*RECORD EXCERPTS*:
####

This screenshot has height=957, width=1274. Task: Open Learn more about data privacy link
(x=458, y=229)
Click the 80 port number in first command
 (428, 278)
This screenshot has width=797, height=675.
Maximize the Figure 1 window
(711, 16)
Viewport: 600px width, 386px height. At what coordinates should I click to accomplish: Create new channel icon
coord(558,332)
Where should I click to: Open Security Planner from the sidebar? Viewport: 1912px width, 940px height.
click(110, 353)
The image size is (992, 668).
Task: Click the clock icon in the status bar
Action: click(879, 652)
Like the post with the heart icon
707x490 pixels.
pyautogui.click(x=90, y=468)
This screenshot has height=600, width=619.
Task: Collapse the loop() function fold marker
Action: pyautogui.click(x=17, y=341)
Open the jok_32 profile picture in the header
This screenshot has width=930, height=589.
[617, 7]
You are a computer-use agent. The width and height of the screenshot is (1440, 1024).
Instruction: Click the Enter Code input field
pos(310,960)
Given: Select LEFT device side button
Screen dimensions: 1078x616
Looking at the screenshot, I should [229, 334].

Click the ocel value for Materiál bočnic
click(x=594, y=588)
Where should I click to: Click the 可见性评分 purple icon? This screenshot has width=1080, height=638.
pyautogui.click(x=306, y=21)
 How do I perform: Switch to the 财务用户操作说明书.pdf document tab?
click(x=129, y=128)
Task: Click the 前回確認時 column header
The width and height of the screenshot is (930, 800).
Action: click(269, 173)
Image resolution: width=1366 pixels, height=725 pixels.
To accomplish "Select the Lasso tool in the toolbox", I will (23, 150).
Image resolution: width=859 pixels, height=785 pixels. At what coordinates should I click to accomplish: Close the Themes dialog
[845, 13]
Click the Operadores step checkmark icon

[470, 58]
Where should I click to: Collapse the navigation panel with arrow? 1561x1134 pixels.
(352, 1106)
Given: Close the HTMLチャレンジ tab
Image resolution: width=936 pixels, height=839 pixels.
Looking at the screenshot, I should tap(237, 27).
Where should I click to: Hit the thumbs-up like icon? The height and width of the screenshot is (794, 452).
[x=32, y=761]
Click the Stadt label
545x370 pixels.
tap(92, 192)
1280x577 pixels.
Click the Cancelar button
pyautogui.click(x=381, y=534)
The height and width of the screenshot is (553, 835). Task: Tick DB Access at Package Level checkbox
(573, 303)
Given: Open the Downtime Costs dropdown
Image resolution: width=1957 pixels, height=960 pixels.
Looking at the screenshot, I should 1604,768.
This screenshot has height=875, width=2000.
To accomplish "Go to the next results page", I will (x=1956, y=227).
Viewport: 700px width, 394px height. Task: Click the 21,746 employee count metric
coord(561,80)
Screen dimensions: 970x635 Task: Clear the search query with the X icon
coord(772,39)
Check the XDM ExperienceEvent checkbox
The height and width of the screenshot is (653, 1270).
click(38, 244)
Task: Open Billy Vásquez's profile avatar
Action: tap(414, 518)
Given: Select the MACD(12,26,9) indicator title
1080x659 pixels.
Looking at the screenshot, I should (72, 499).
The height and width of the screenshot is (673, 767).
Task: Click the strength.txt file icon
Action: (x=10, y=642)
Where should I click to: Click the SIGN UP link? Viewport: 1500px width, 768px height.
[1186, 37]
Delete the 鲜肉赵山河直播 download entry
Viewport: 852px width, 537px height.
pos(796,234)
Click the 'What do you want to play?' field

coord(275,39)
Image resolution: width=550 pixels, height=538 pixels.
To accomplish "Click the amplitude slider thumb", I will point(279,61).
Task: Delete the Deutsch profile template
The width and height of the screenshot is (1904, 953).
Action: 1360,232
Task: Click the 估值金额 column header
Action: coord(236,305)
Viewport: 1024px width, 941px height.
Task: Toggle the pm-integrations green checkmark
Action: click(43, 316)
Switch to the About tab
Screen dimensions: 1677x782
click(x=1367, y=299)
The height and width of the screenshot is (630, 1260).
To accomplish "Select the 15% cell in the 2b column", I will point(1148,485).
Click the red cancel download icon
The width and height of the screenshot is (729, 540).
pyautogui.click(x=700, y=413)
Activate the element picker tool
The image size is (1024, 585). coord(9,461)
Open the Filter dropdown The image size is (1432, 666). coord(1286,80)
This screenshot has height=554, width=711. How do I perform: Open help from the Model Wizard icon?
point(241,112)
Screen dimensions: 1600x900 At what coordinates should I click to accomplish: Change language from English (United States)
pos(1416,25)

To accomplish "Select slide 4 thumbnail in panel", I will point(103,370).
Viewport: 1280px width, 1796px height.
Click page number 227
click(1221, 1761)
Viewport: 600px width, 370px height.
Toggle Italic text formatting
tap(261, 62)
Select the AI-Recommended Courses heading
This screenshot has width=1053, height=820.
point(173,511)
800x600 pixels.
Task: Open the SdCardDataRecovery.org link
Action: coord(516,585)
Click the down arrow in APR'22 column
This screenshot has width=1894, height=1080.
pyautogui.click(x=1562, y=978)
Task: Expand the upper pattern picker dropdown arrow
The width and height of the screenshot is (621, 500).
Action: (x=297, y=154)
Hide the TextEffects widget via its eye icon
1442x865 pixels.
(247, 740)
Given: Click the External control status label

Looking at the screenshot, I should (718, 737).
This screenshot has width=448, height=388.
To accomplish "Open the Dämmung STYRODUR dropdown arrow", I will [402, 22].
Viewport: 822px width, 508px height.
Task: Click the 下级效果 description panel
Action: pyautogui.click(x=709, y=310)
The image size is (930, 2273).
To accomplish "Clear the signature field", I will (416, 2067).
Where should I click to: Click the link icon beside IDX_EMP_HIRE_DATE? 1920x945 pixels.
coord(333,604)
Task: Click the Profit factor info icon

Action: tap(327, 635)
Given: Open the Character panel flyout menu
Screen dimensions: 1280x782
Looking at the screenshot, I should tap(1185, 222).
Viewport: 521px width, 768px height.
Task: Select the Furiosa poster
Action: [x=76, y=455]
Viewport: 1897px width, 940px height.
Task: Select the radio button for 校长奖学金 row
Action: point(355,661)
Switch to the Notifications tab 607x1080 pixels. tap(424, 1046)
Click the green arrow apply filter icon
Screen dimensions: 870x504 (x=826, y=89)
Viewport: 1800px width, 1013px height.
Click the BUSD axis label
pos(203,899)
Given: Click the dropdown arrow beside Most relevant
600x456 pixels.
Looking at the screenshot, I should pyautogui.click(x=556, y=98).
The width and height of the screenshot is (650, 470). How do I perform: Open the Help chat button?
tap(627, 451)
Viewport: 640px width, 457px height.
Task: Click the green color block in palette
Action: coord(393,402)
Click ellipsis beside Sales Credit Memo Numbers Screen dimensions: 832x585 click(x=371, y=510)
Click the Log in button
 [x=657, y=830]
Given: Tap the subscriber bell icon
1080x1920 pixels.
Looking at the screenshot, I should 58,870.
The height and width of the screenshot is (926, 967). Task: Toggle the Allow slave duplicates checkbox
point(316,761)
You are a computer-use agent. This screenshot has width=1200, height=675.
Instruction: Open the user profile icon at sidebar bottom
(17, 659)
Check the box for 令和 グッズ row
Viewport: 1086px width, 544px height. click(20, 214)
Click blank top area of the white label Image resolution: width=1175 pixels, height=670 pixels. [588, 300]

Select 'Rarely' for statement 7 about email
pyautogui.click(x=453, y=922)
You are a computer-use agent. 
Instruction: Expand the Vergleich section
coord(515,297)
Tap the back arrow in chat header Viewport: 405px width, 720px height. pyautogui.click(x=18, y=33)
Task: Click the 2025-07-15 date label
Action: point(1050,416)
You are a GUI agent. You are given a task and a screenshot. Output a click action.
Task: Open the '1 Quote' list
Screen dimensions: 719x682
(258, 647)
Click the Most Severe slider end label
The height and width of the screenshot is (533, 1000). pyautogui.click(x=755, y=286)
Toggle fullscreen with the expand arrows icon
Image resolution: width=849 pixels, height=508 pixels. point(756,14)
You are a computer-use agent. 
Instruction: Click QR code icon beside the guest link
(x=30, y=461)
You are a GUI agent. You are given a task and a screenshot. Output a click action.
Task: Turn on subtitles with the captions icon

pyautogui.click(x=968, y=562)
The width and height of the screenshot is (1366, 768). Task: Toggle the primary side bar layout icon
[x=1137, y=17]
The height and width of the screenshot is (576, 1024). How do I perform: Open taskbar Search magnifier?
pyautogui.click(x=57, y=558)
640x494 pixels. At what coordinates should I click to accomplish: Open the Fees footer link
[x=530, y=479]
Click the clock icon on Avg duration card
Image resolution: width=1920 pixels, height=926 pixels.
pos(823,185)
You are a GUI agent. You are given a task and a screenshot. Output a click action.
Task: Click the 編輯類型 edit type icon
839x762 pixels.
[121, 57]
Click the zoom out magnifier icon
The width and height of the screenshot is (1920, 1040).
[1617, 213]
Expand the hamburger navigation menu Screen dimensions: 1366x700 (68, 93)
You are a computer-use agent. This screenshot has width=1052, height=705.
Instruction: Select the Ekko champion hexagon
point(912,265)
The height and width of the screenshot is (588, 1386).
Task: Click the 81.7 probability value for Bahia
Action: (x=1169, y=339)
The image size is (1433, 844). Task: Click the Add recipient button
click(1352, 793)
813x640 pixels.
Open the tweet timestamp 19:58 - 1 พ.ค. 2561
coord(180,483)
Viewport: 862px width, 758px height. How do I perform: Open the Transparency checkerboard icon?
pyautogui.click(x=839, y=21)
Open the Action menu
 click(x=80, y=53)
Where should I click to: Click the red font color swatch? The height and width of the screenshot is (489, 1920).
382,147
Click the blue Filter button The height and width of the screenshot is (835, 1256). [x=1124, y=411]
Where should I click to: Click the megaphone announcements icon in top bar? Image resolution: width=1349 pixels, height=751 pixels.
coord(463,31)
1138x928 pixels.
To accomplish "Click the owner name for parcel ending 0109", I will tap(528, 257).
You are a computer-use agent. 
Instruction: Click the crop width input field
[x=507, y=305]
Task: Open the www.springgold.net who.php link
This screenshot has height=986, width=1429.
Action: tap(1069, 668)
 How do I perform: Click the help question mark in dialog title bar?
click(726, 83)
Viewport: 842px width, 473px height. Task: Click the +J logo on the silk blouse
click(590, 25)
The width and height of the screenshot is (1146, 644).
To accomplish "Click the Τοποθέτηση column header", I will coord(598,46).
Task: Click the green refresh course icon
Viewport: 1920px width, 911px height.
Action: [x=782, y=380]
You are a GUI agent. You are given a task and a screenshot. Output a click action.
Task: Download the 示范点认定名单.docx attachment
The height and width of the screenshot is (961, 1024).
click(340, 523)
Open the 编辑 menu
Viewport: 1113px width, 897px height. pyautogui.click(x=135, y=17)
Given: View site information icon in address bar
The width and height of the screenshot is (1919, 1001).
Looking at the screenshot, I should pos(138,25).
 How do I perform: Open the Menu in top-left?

####

*EXERCISE DESCRIPTION*:
Report all lines of the data above that include the string "Delete".

*FINISHED TASK*:
Delete the 鲜肉赵山河直播 download entry
Task: Delete the Deutsch profile template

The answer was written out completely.